Hilda And The Hidden People is not a new book by series creator Luke Pearson. It is instead an illustrated novelization of the upcoming Netflix series based on his original series. It basically mashes together Hilda and the Troll and Hilda and the Midnight Giant into one bigger story. The adaptation was written by Stephen Davies and illustrated by Seaerra Miller. I know that NoBrow owns the media rights to Hilda, which undoubtedly covered things like novelizations. Pearson was an important part of the cartoon show from what I understand, so I imagine this was just another way for NoBrow to publicize and profit from the original material.
The best way to describe the book is "competent". So much of the Hilda series was dependent on Pearson's vivid visual imagination and long series of silent panels that it was going to be an uphill battle to adapt it as a novel, but Davies did a solid job. It all managed to hang together, and Davies brought some extra humor to characters like the Wood Man with his descriptions. The illustrations are perfunctory and not much else, and they don't have the vivid quality of Pearson's originals.

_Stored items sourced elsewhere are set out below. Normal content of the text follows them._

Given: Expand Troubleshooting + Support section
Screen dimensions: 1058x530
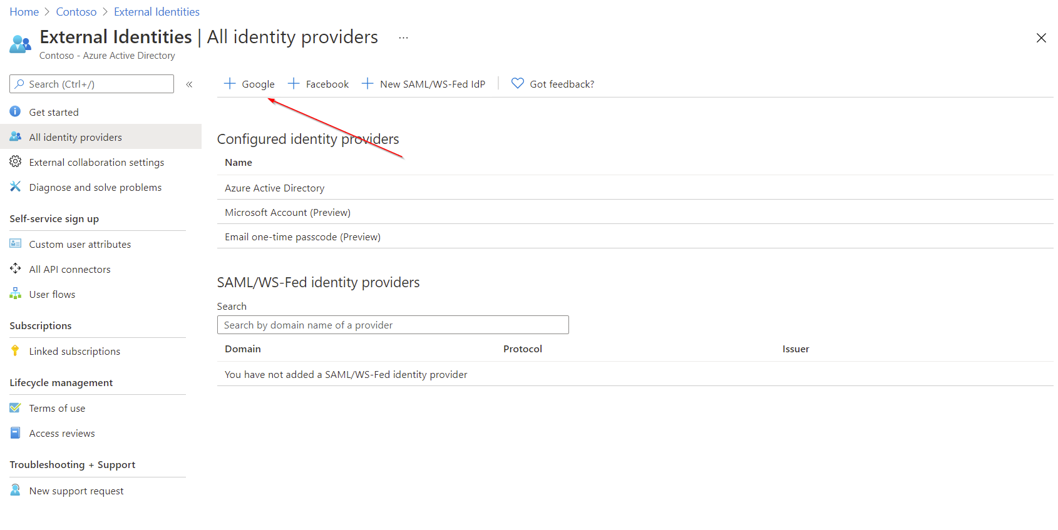Looking at the screenshot, I should [72, 464].
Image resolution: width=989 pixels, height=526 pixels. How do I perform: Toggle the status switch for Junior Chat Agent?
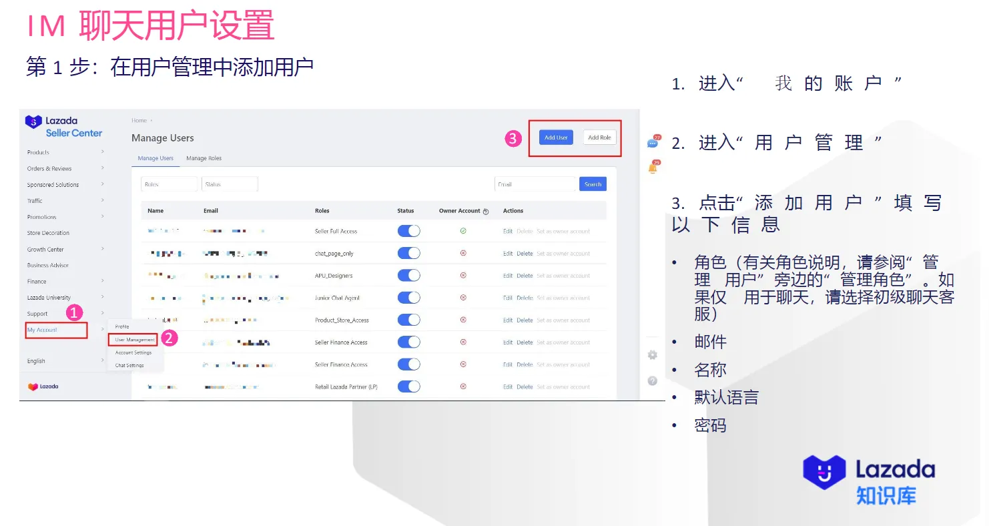(x=408, y=297)
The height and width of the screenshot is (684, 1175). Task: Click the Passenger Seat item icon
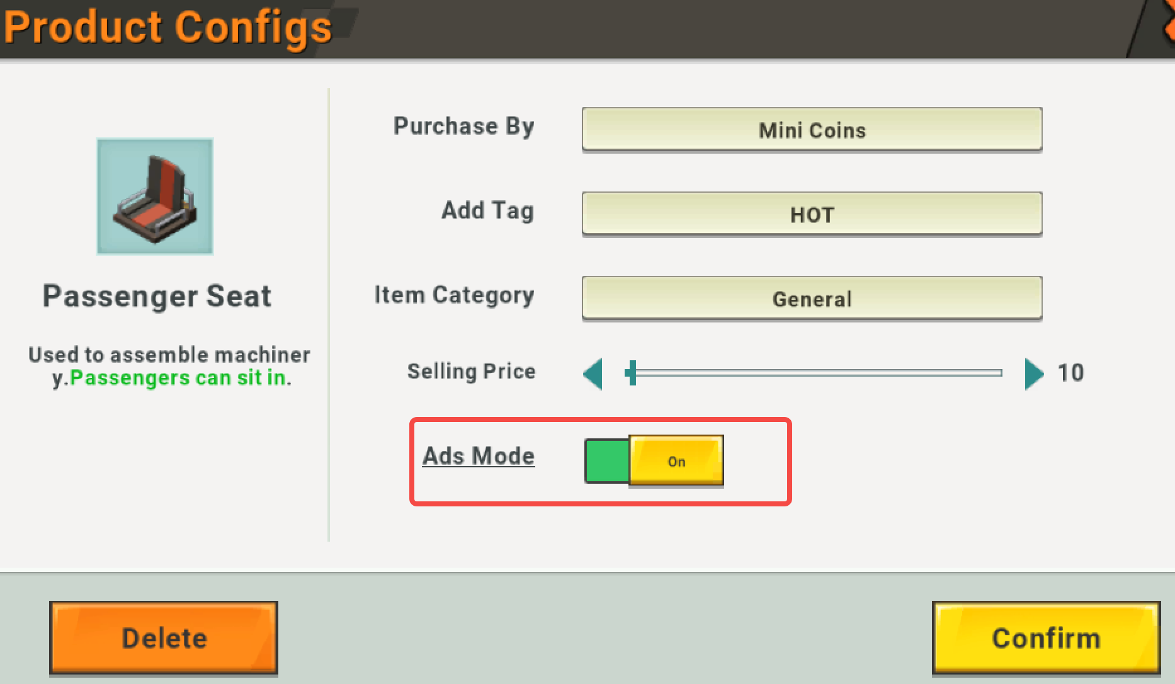pos(155,197)
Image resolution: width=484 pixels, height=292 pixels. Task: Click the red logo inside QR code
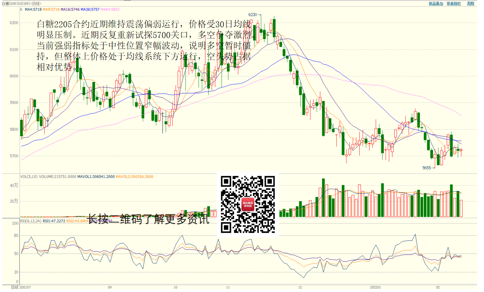pos(248,205)
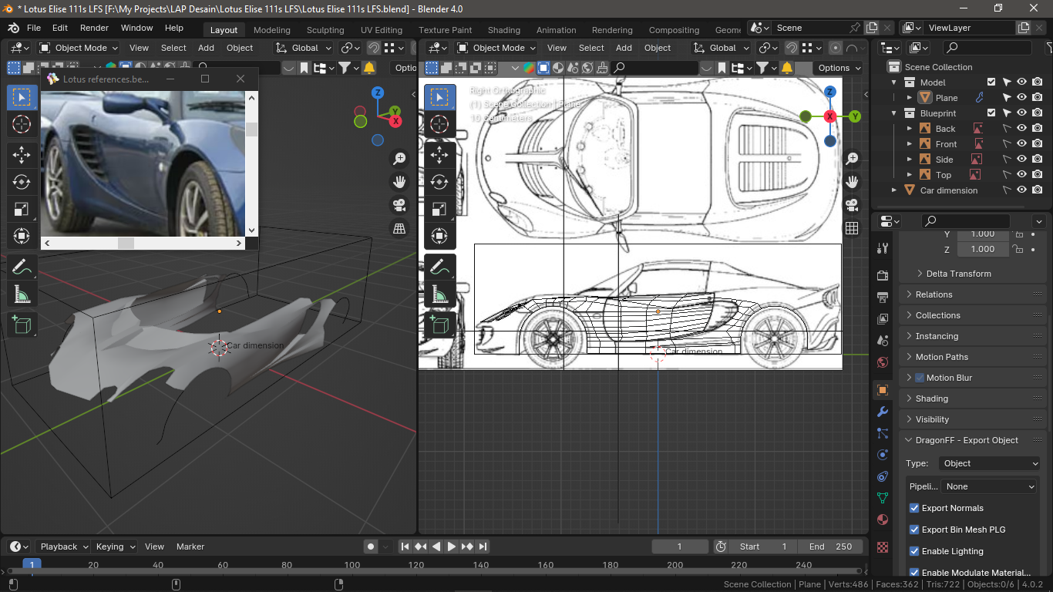Screen dimensions: 1053x592
Task: Disable the Enable Lighting checkbox
Action: click(914, 551)
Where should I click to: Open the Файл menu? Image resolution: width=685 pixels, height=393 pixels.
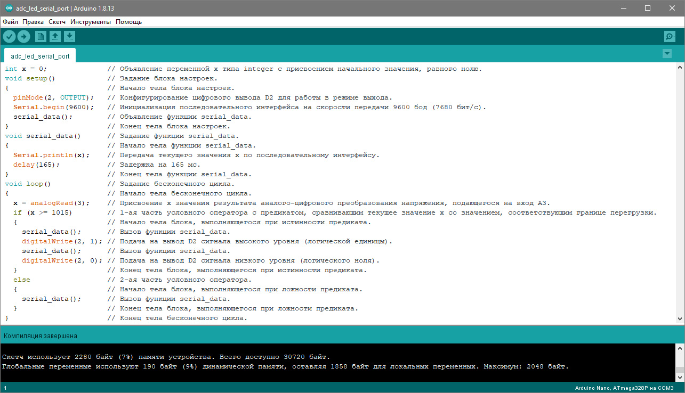[x=10, y=22]
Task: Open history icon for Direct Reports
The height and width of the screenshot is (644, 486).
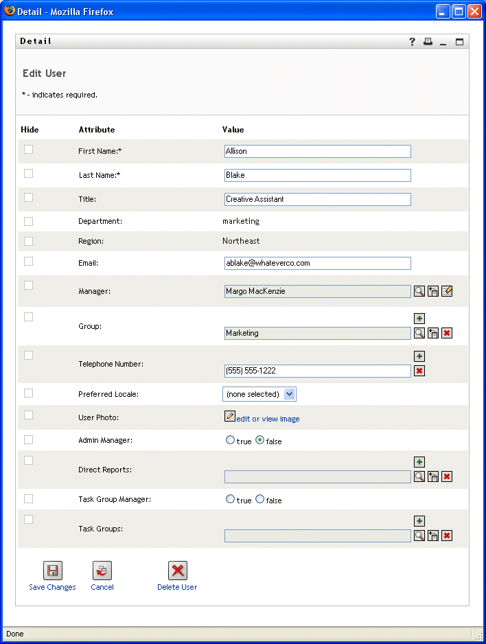Action: [x=433, y=476]
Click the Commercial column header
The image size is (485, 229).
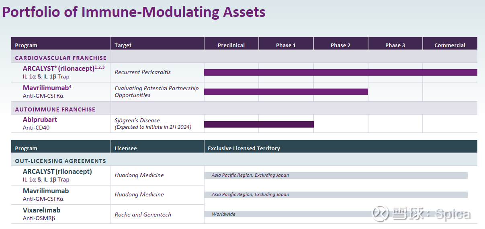pyautogui.click(x=450, y=45)
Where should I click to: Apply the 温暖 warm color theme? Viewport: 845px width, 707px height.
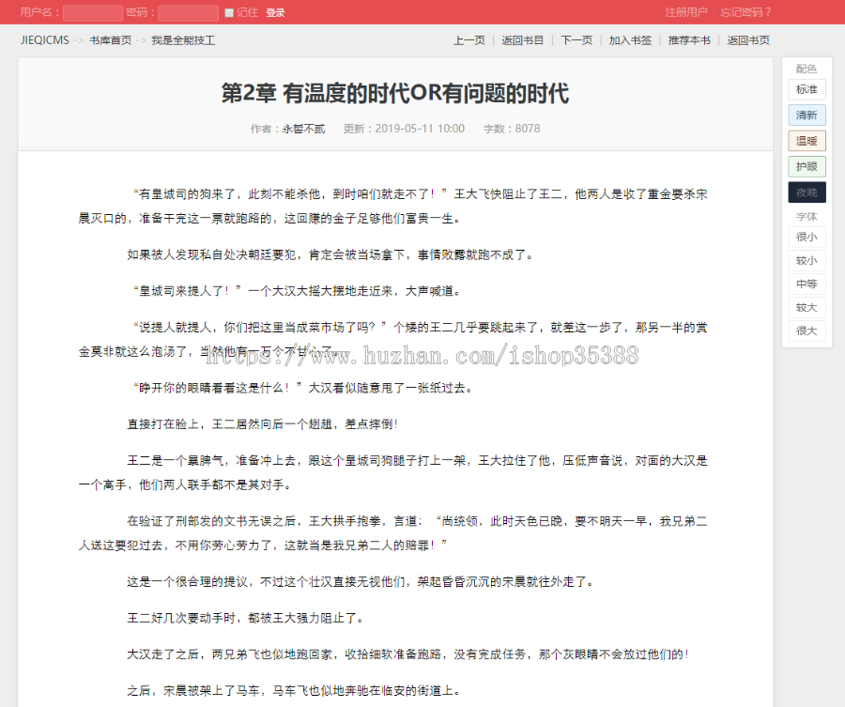pos(806,139)
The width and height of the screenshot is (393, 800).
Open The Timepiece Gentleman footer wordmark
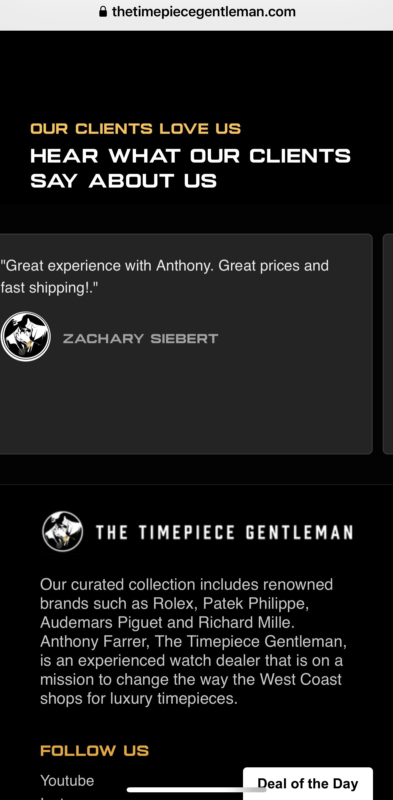tap(224, 532)
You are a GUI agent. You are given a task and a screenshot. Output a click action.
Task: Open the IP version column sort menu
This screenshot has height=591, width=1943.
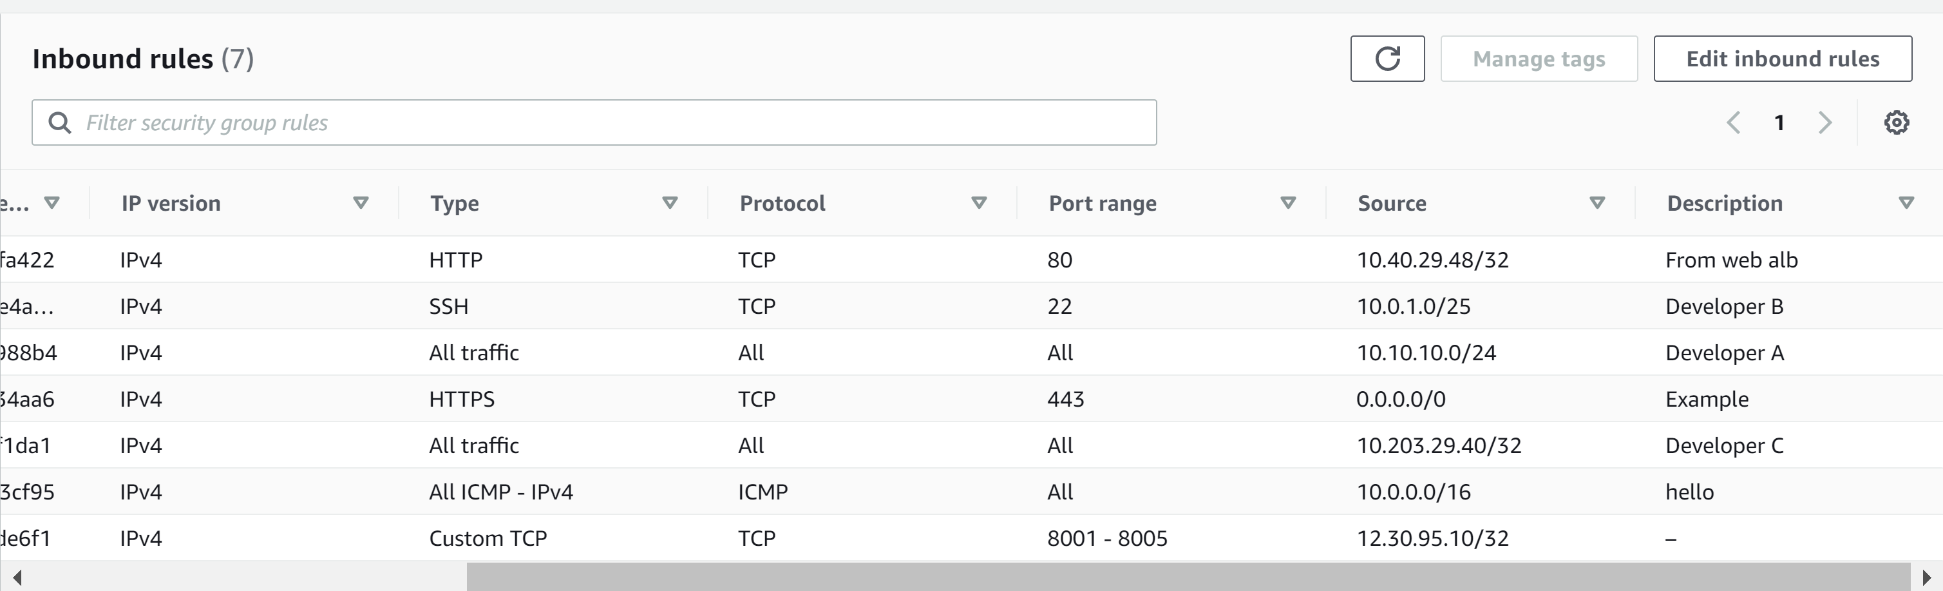(x=361, y=202)
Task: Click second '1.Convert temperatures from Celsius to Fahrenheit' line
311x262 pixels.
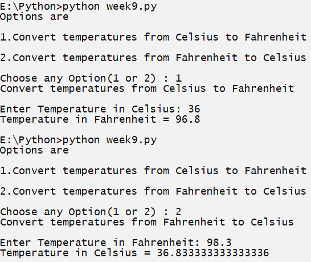Action: 153,171
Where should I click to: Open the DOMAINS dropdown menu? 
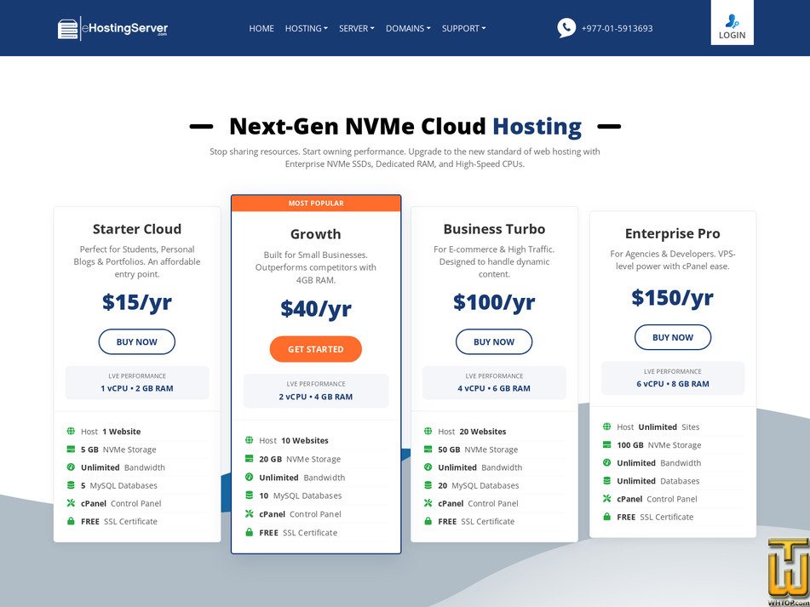coord(407,28)
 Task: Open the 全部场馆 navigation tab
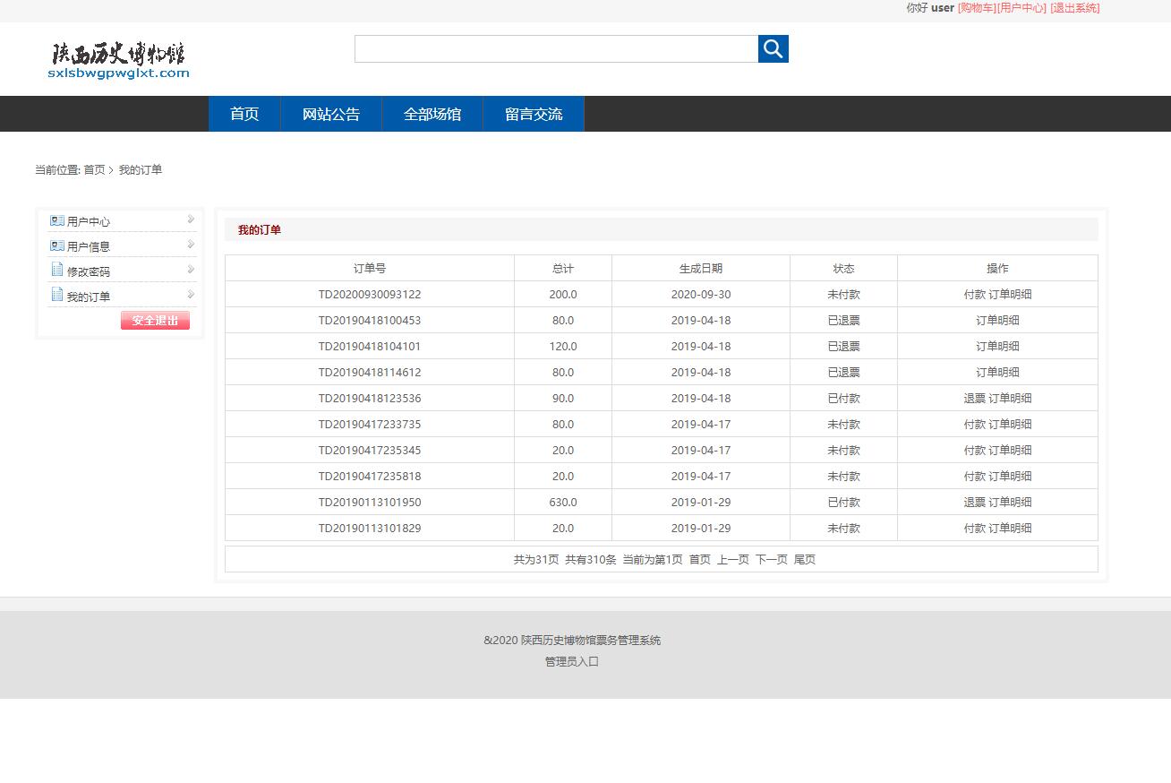click(x=432, y=114)
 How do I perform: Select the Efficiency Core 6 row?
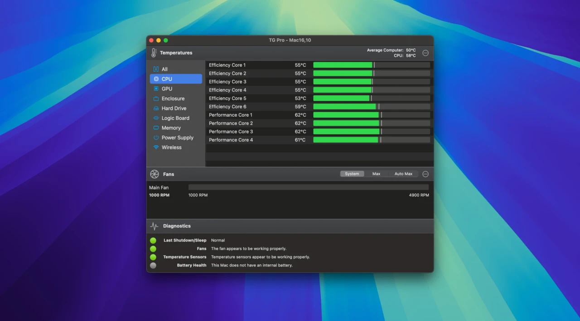pyautogui.click(x=319, y=107)

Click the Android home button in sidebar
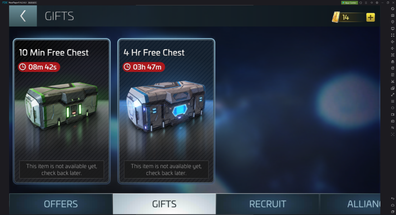click(393, 205)
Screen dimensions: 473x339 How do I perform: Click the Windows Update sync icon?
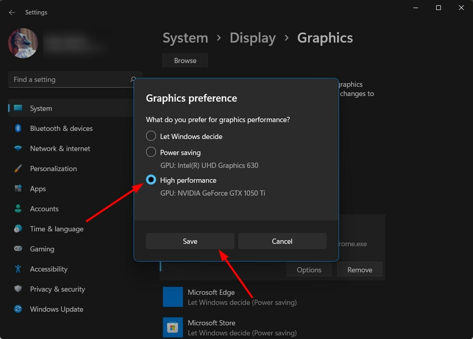18,309
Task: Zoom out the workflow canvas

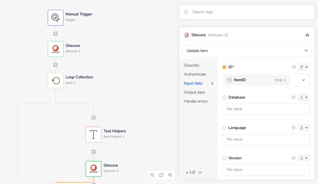Action: (x=152, y=175)
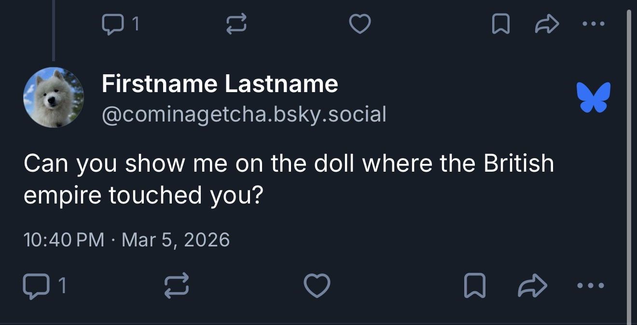
Task: Like the previous post in thread
Action: click(x=360, y=24)
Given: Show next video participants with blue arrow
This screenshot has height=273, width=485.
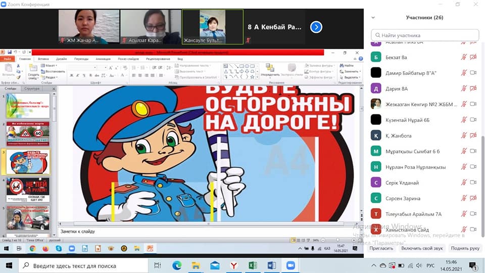Looking at the screenshot, I should click(316, 27).
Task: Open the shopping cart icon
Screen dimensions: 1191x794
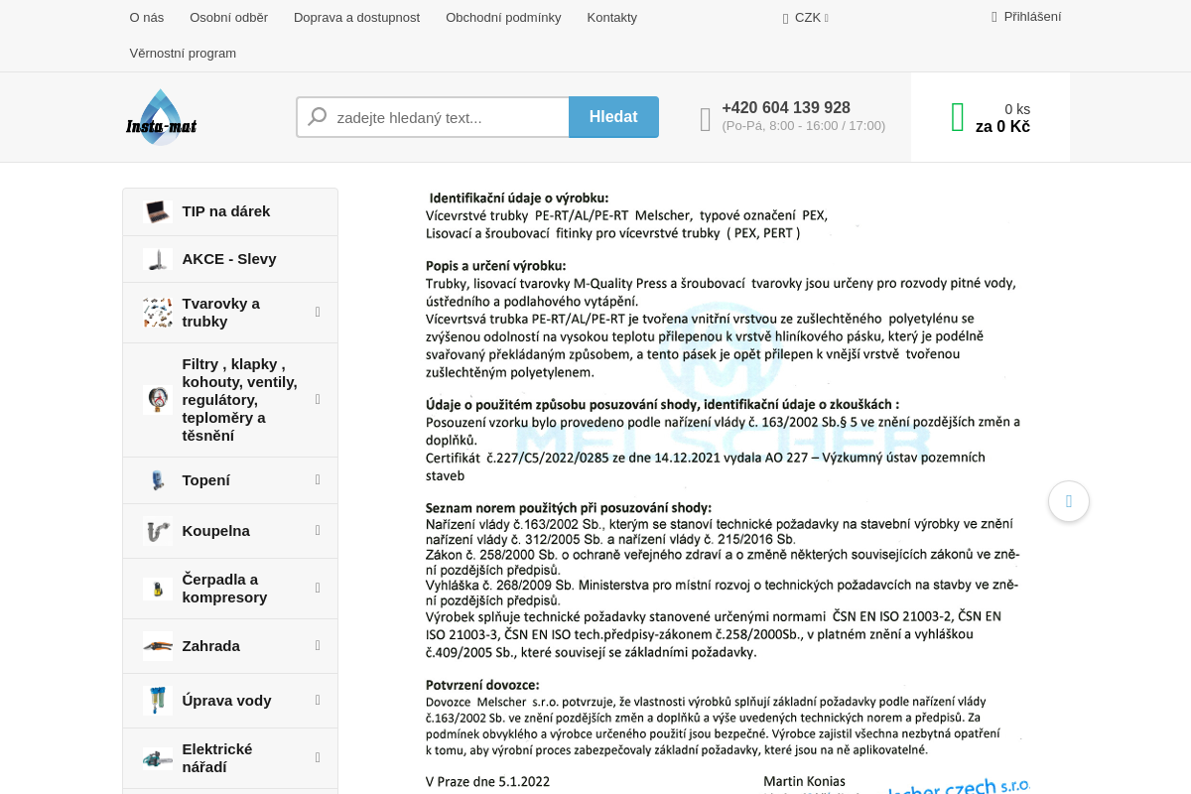Action: (957, 117)
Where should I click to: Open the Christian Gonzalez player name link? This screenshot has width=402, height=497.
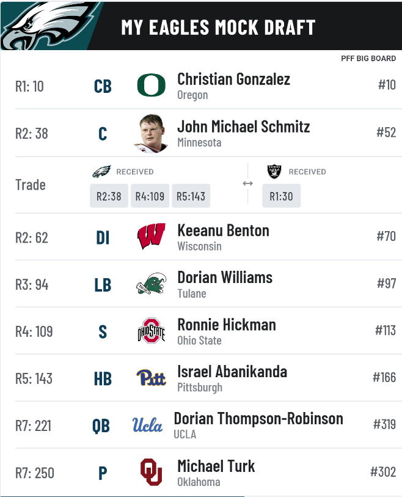pyautogui.click(x=233, y=79)
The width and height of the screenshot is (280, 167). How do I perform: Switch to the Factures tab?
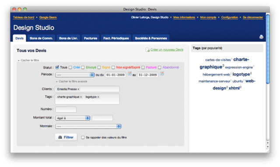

Happily, I have an on-hand test audience for books like this: my nine-year-old daughter Pen. She was already crazy for the individual Hilda books. In fact, these books are what truly hooked her on reading. She keeps them in her room now and often wakes up in order to read them. She is beyond excited for the upcoming cartoon. So I read a chapter a night to her from the book, and while she certainly enjoyed it, it hasn't quite stuck the way that actual comics have. She hasn't asked me to re-read it in the way she has with certain comics, nor has she looked at it again herself. In other words: this book does its job but no more than that.